Transcribe, without alteration, the line that includes "Instruction: Select the 응답 tab" and each line after it until the records end, omitting all that precede it.

§ **Data to use**
⁂
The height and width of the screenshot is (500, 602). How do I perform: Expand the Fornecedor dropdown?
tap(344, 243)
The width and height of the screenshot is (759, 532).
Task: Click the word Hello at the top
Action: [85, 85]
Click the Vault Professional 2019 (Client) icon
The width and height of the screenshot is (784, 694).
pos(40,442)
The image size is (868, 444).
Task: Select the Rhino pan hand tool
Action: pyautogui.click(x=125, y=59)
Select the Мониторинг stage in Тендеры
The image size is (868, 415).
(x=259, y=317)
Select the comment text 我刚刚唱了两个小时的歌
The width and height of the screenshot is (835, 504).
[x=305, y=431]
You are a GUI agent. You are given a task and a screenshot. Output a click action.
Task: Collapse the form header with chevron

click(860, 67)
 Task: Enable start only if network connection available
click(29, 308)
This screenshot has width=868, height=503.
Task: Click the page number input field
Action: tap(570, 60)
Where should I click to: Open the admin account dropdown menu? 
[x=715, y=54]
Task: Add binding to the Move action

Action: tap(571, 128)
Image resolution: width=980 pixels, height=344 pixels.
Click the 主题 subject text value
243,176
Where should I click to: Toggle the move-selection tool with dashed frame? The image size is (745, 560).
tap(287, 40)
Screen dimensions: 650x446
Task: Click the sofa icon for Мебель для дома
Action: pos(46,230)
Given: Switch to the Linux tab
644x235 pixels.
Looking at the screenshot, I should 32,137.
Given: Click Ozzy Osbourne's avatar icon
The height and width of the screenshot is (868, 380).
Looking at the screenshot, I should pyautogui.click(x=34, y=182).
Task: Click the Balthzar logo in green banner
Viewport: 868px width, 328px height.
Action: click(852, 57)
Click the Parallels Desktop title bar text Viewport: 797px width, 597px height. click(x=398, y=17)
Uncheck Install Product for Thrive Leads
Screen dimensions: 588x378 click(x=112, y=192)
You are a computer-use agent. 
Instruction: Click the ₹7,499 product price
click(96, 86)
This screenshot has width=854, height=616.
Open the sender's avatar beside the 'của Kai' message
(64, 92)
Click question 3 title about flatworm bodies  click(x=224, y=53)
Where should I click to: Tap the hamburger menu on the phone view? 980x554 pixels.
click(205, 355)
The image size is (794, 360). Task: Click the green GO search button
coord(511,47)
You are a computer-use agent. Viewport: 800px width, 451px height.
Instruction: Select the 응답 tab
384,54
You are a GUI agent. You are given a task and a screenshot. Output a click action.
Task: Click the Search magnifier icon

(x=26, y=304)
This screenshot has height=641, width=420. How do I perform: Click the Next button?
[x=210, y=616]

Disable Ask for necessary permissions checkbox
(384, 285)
⁂
§ **Answer to this task**
Instruction: Select the 응답 tab
384,54
You are a GUI agent. You are given a task and a screenshot. Output a click action.
Task: Click the Search magnifier icon

(x=26, y=304)
This screenshot has height=641, width=420. How do I perform: Click the Next button?
[x=210, y=616]

Disable Ask for necessary permissions checkbox
(384, 285)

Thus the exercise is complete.